We couldn't do this without all of you!

Tuesday, February 9, 2016

An Update From Your School Nurses

The first couple months of our time here Mary and I usually dealt with all injuries by ourselves. We would grab out plastic gloves and bag of random medical supplies and run out to assess the situation. We would have a student come knock on our door or approach us out in the school and say please come someone is sick or please come someone is bleeding. Sometimes the only thing a situation entailed was applying a band-aid and giving a child a little reassurance they would be okay. Other times we have needed to apply a little bit of pressure and a lot of gauze to make a scrapped knee stop bleeding. Like any other school we have students who come to see the school nurses because they have vomited, they have a headache, or their stomach in paining them. We consult the medical box in the school office, listen to the student’s symptoms, give them medicine with a glass of water, and allow them to lay down on a mat outside of the office until they start to feel better.

More recently we have been dealing with things like gashes on a scalp from getting hit with a rock or boils growing on students necks. Now I have seen my fair share of doctor dramas and had a few trips to the hospital, but I am no way equipped to deal with these kinds of injuries! We are lucky enough to have a medical clinic in town with a group of nurses who can help us get our students healthy. Mary and I have traveled to the clinic a few different times with some of the students at out school over this past month. Although to us the clinic does not seem expensive (about 5 cedis/$1.50 for a medication and check up from a qualified nurse) most of out students do not have the financial luxury to attend the clinic. This means that a student will stay home from school for days or even a few weeks trying to get over an illness. We want our students to be in school and be healthy.

The most recent trip to the medical clinic happened this past Friday. Mary and I were working on a project at the house during first break.

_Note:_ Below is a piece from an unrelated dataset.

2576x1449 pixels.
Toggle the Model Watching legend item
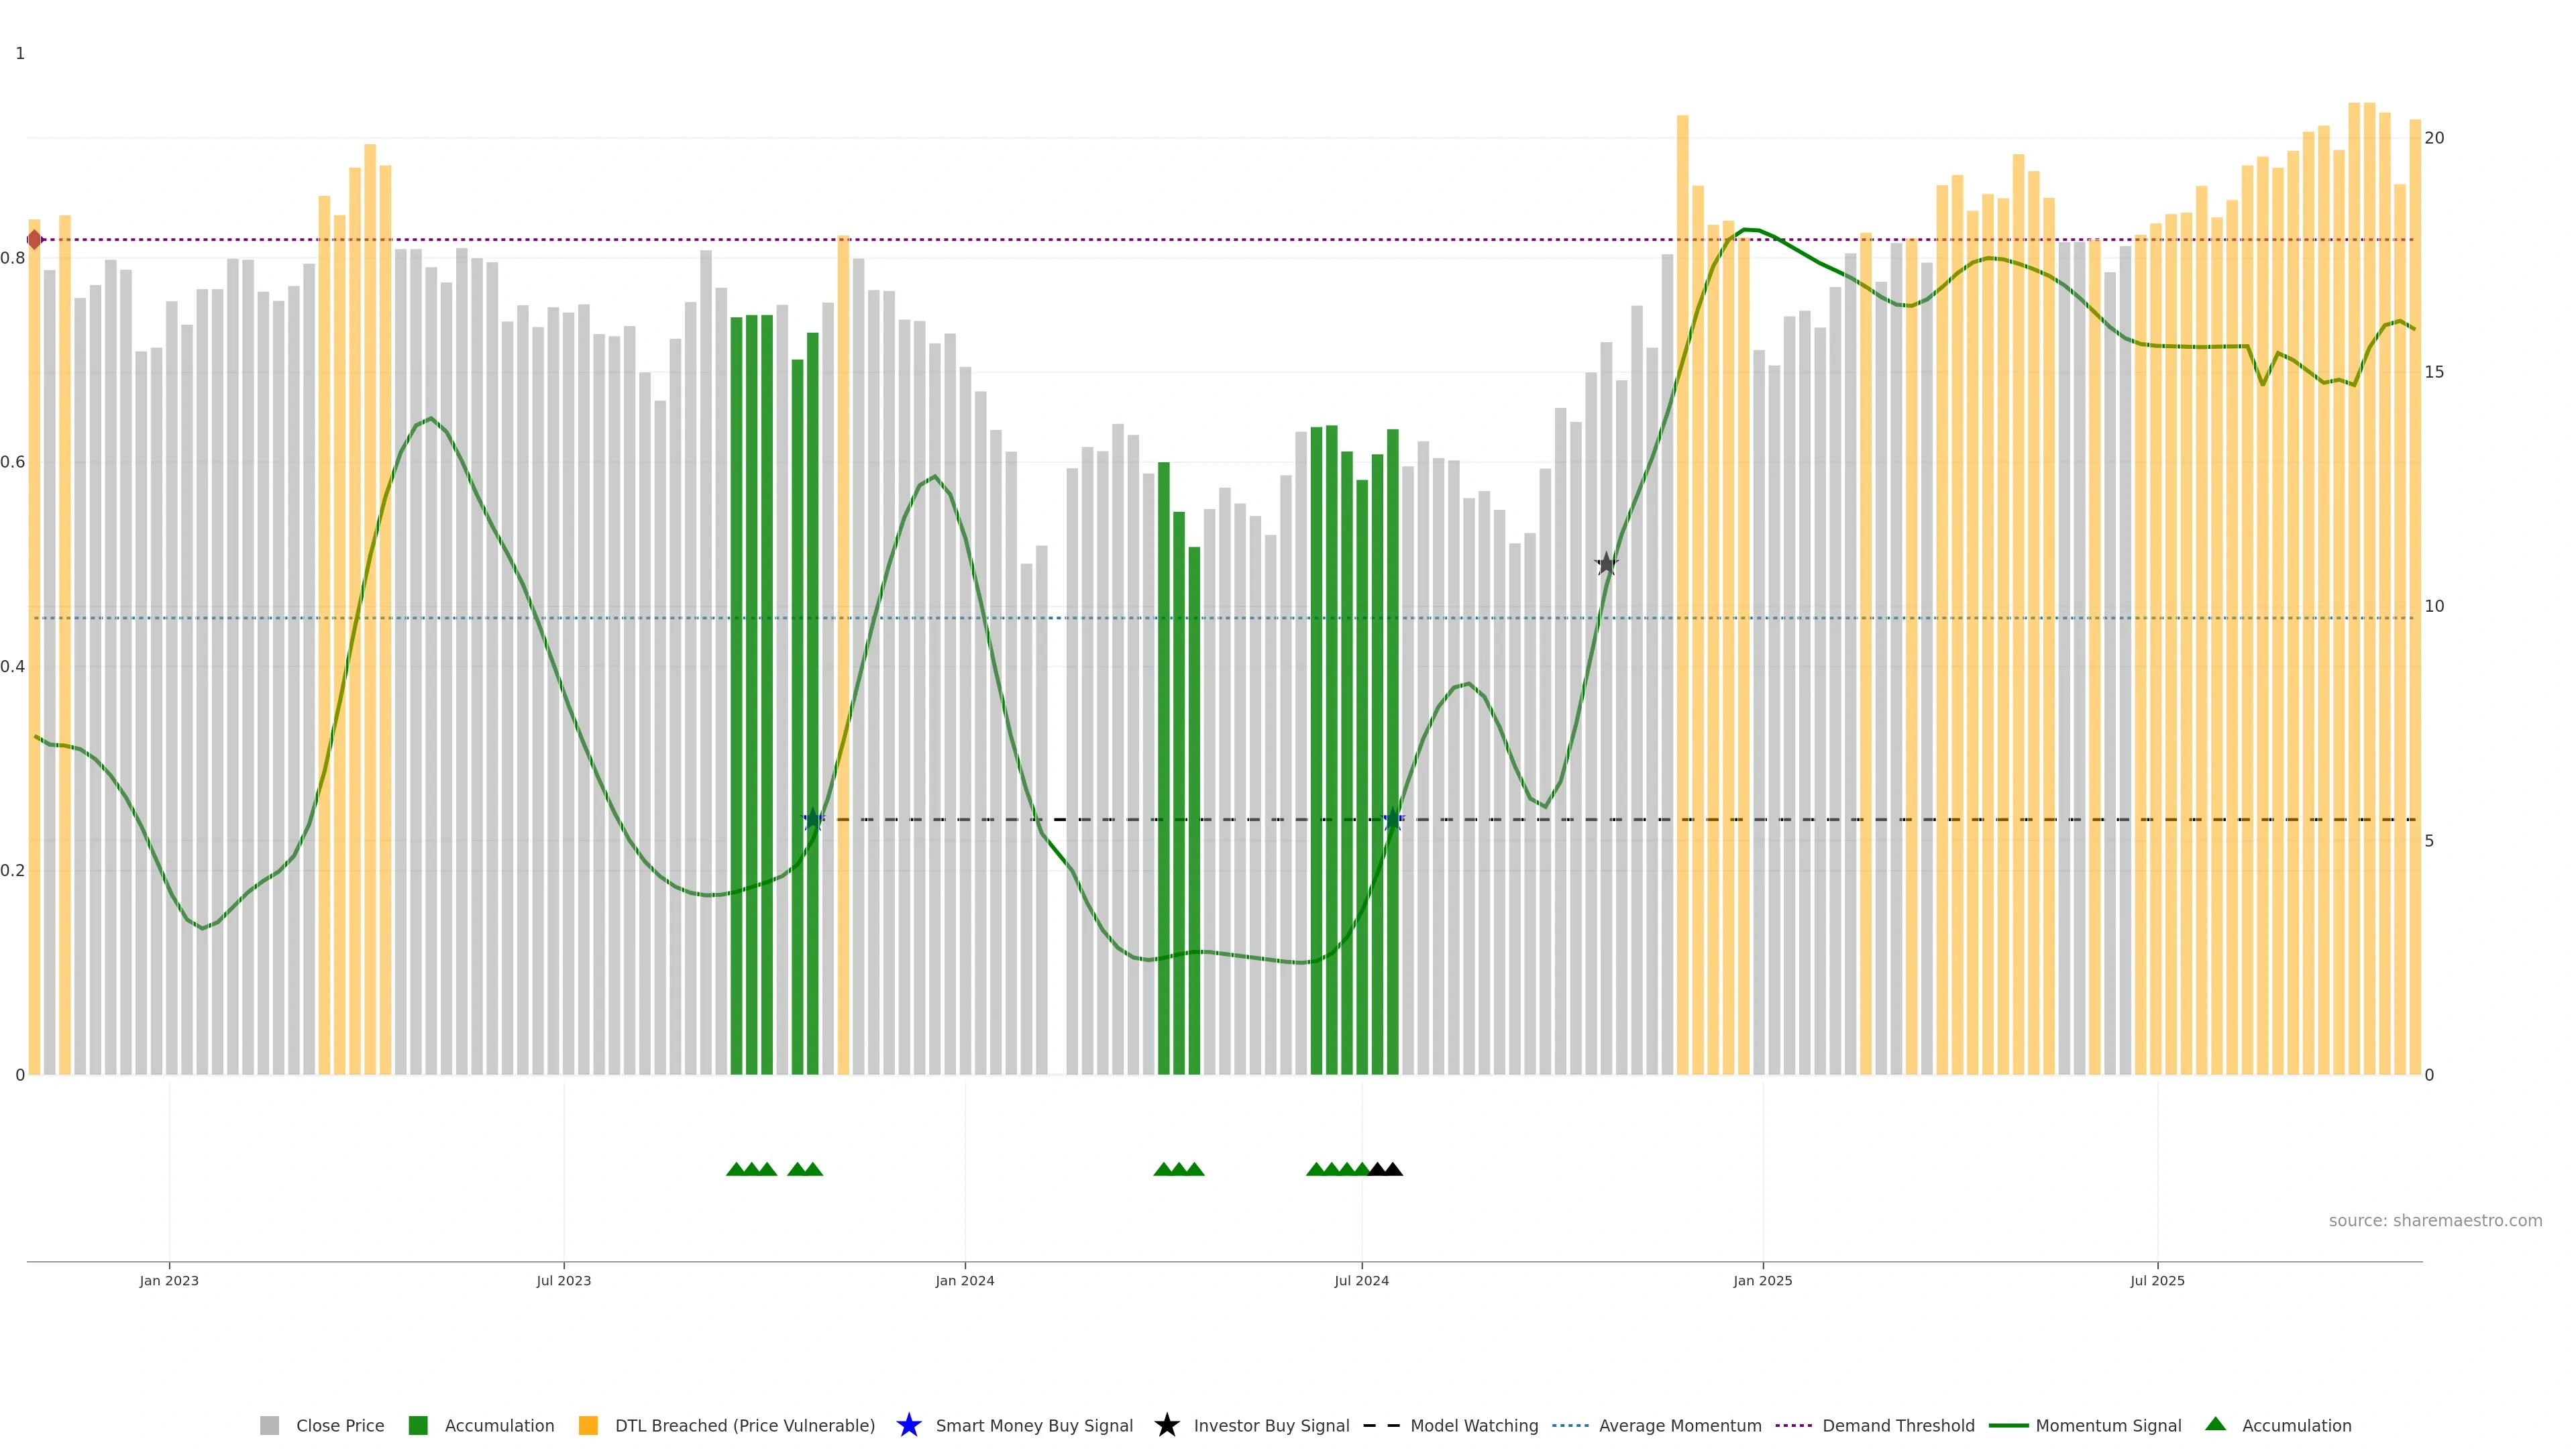pos(1473,1425)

Mr. Opare knocked on our door with a little boy named Randy. Randy was crying and blood was pouring out of an open wound on this head. We asked what had happened and we were told Randy was running on break time, tripped and cut his head on a near by rock. I brought Randy into the office, put on plastic gloves, grabbed some gauze and started to clean the wound on Randy’s head. Mary came into the office after gathering information about Randy from his teacher, looked at Randy’s head and confirmed what I had been thinking; that is a deep cut. Although I know how to do a few basic stitches with a needle and thread I cannot sew up an open wound on a little boys head, so Randy and I made our way to the medical clinic. As we approached the medical clinic I looked over to my right and there was Randy’s mom riding up on a motorbike. The three of us proceeded inside the clinic.  Once they had taken the patient information from Randy they shaved the area around the cut on his head and cleaned it. The nurses said the cut did not need stitches, but it would need to have the bandaged changed and to be thoroughly cleaned out every two days.

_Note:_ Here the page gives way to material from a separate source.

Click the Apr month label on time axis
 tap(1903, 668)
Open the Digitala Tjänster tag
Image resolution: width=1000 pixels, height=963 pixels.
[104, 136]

I was so impressed by how brave this little guy was. He is one of the toughest first graders that I know. After settling up with the nurses, thanking them for their stellar work, and setting up Randy’s next five appointments at the clinic Randy and I said good-bye to his mother and made our way back to school.

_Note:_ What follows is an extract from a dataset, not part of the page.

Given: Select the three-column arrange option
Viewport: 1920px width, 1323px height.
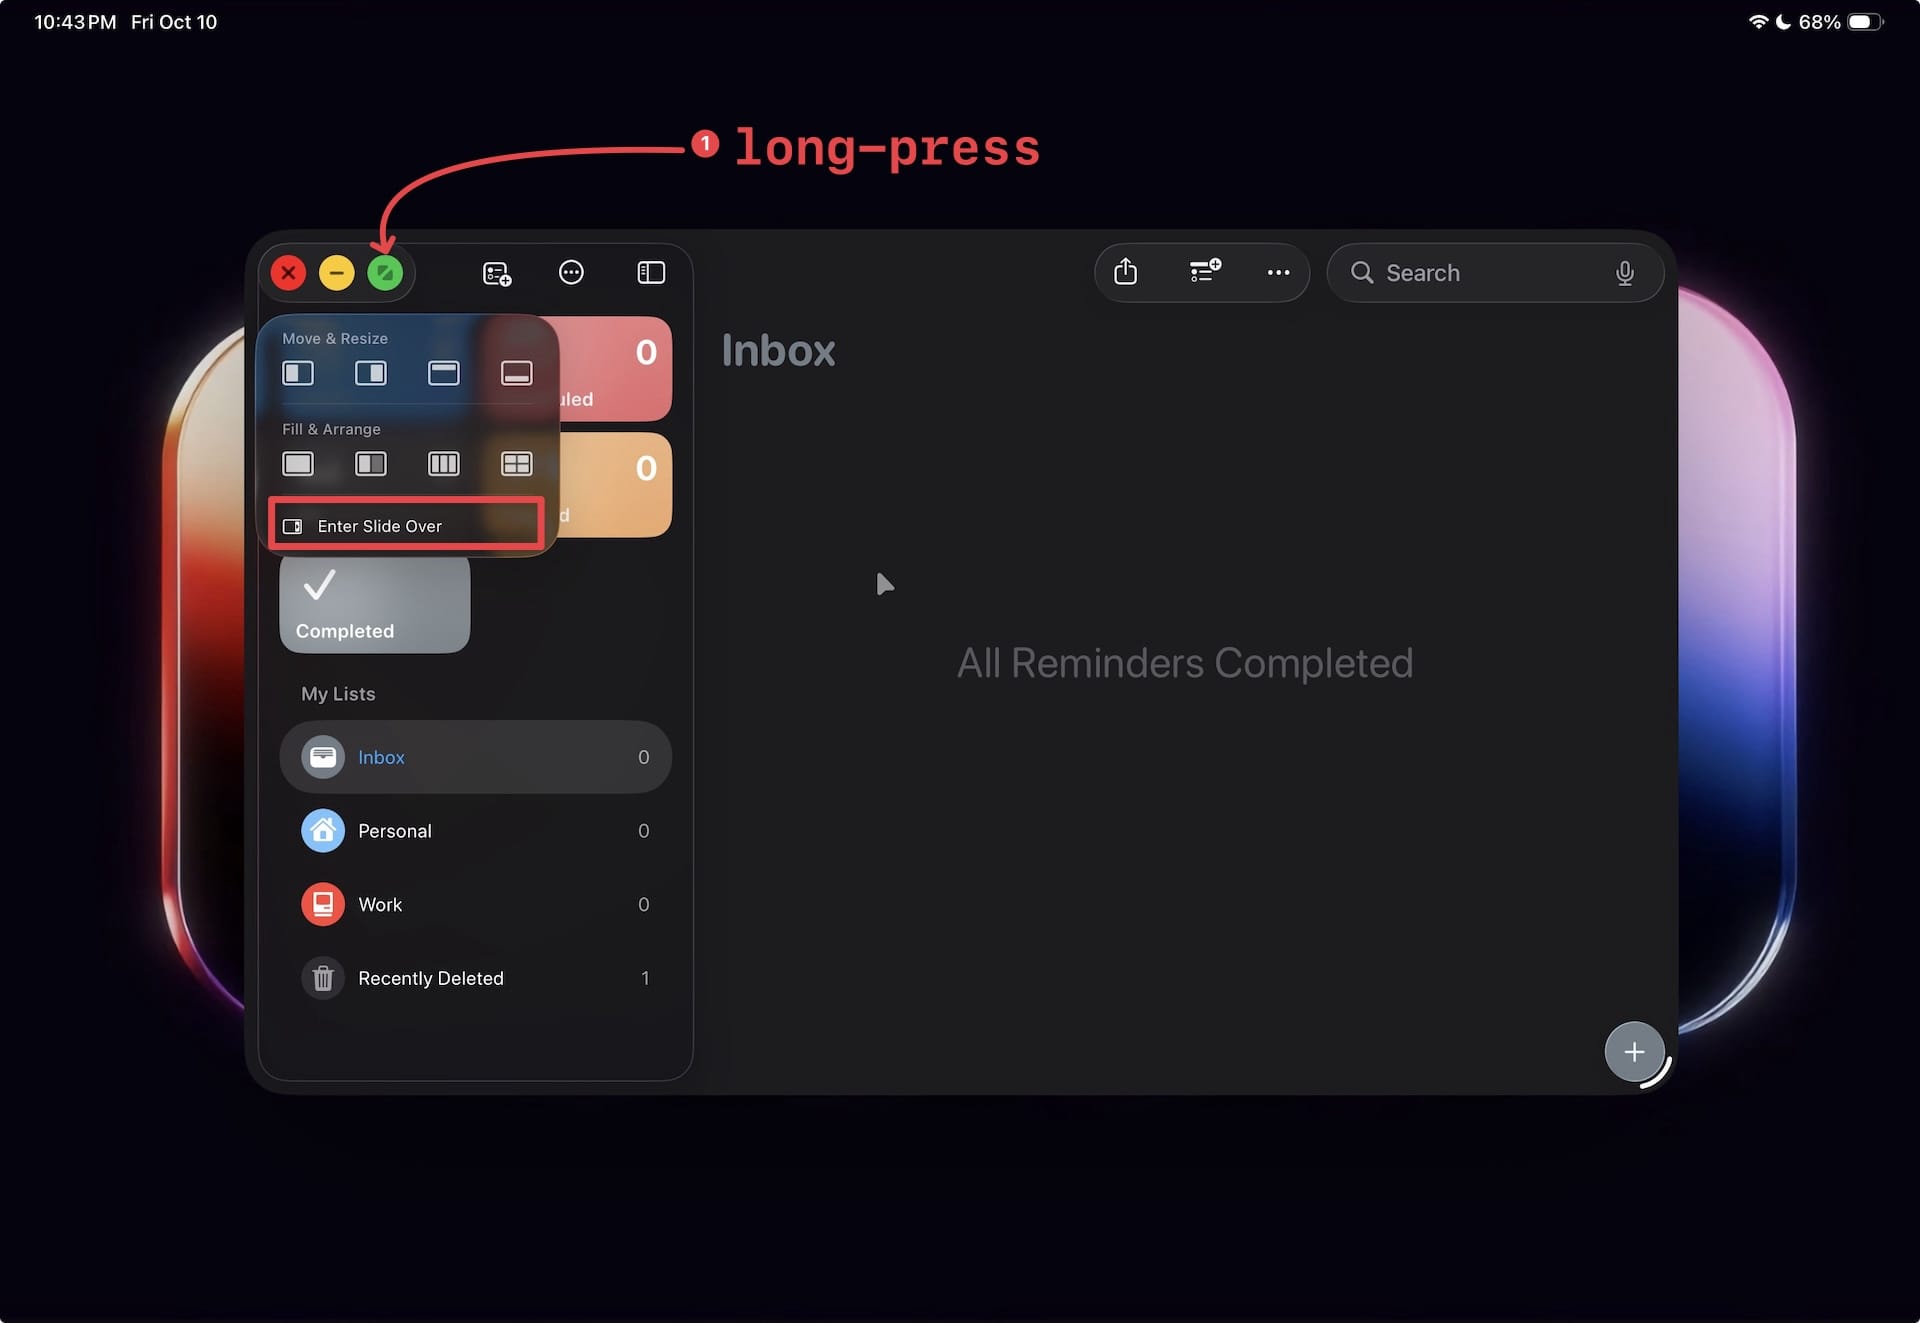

Randy’s whole treatment and follow up appointments cost $15.00. Mary and I have been using some of the donated funds to cover these medical expenses and making sure our students can be healthy enough to attend school. Randy’s mother was near tears when the nurse told her how much money everything was going to cost, but when I stepped in to pay for the treatment and follow up she was beyond grateful. It seemed like every other word out of her mouth was “thank you” or “God bless you”. We wanted to share Randy’s mothers message with you, the people who have donated and supported us. You are the real reason Randy, his mother and the other students we have taken to the clinic feel so blessed. So thank you, thank you, thank you!